The therapeutic module 140 includes a motor 142, a reciprocating pump 143, and a drug reservoir 154. The motor may be brushed or brushless. For example, in a larger version of the device configured to be surgically implanted, the device uses a brushed motor. In a smaller version of the device configured to be implanted via injection, the device uses a brushless motor. The pump 143 includes an actuation mechanism 144 mechanically coupled to a piston rod 146 and piston 147. The piston 147 is disposed inside of piston sheath 148 which is fluidically coupled to valve 149. The valve 149 includes an inlet valve 150 and an outlet valve 152. The reservoir 154 holds about 0.5 mL to about 1.5 mL (e.g., about 1 mL) of a medicine. A conduit 156 is fluidically coupled to the reservoir 154 and the valve 149 to transport the medicine to valve 149 via the inlet valve 150. The motor 142 is mechanically coupled to the piston rod 146 to drive pump actuation. The motor 142 may be a DC motor. The pump 143 is a positive-displacement pump. The actuation mechanism 144 translates the unidirectional rotation of the motor 142 to a reciprocating lateral movement of the piston 147. The lateral movement of the piston 147 towards the motor creates a partial vacuum inside the pump 143 that drives medicine from the reservoir 154 into the valve 149. The inlet valve 150 is a one-way valve that substantially prevents the backflow of medicine from the valve 149 to the reservoir 154. The lateral movement of the piston 147 away from the motor 142 creates a higher pressure in the valve 149 that drives the medicine out of the outlet valve 152 and delivers the medicine to the subject. The outlet valve 152 is a one-way valve that substantially prevents liquid outside of the device from entering the valve 149.
A battery 160 provides power to the components inside of the device 100, including the sensing module 120, the microcontroller, and the therapeutic module 140. The battery 160 may be a rechargeable battery. For example, the battery 160 may be a pin-type lithium-ion battery with a nominal voltage of 3.8 V, a diameter of 3.65 mm, a height of 20 mm, and a maximum continuous discharging current of 30 mA. The battery is configured to deliver 450 medicine doses and can operate for at least one week on a single charge. The device 100 may include a wireless charging component 162 that charges the battery using an inductive power transfer. In this way, the battery 160 can be recharged without using external device components or removing the device 100 from the subject. As an example, the wireless charging component 162 may be a Qi wireless charging pad.
The device 100 may include a wireless communication chip 170 that transmits data from the device 100 to an external remote device (e.g., a computer or a smartphone). In some cases, the wireless communication chip 170 may receive wireless signals from the external device to control operation of the device 100. The communication chip 170 is operably coupled to the microcontroller 130. The communication chip 170 may include a transmitter, receiver, transceiver, and/or antenna. As an example, the wireless communication chip 170 may be a Bluetooth (BT) chip.
The amount of medicine delivered is selected based on the concentration of the medicine in the reservoir and the desired therapeutic dose. For example, the medicine may have a concentration of about 10 mg per mL and the therapeutic dose may be 2 mg of medicine, so that 0.2 mL of liquid is delivered to the subject by the therapeutic module.

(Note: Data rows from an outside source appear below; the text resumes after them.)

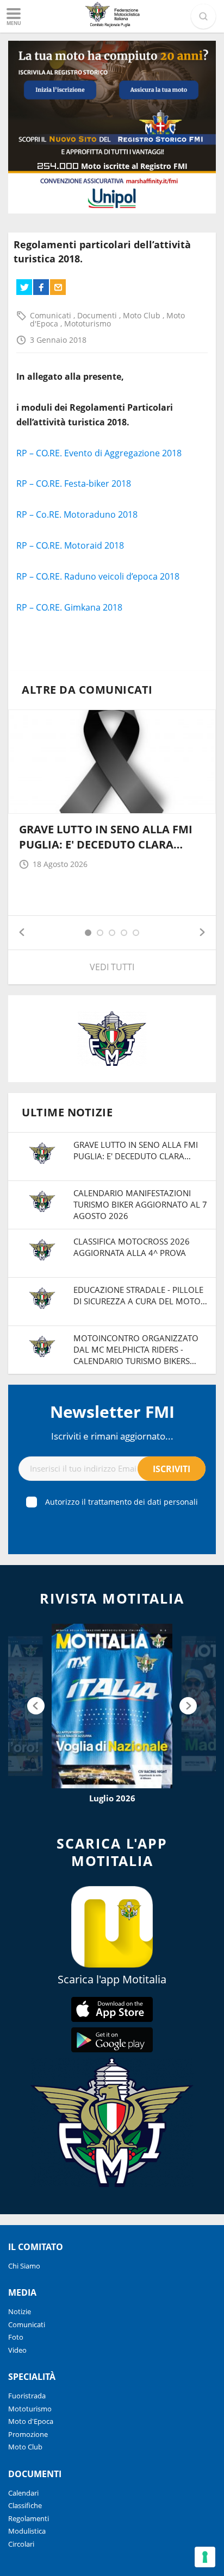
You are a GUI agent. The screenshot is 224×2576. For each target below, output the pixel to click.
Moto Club (143, 315)
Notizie (19, 2311)
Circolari (21, 2544)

The microcontroller may record the volume of liquid delivered and the number of doses delivered to determine when the reservoir has little medicine left or is empty. When the microcontroller determines that the reservoir is emptying, it may send a wireless signal to an external device (e.g., a smartphone) via the communication chip 170 to inform the subject and/or a clinician that it is time to refill the reservoir.

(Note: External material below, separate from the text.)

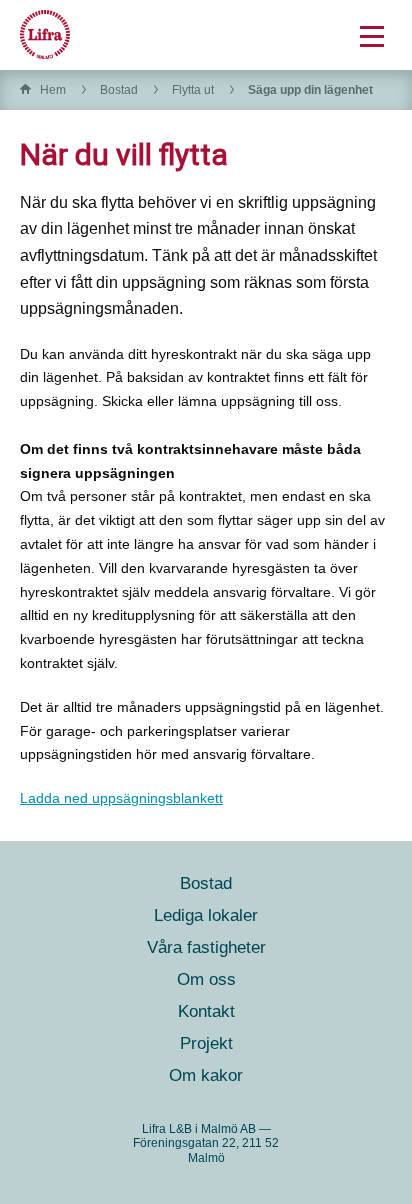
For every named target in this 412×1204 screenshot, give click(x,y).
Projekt (206, 1043)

The sensing module 120 detects an abnormal medical event. The abnormal medical event is a condition or the onset of a condition in the body of the subject for which the implantable device can provide a medical intervention by releasing a medicine to the subject. The medical event may be a life-threatening condition, including opioid overdose, epilepsy, or hypoglycemia. For example, the medical event may be an opioid overdose, for which therapeutic module 140 may release a dose of fentanyl to the subject as treatment. As another example, the medical event may be hypoglycemia, for which the therapeutic module 140 may release a dose of glucagon to the subject as treatment. As another example, the medical event may be a seizure (e.g., because of epilepsy).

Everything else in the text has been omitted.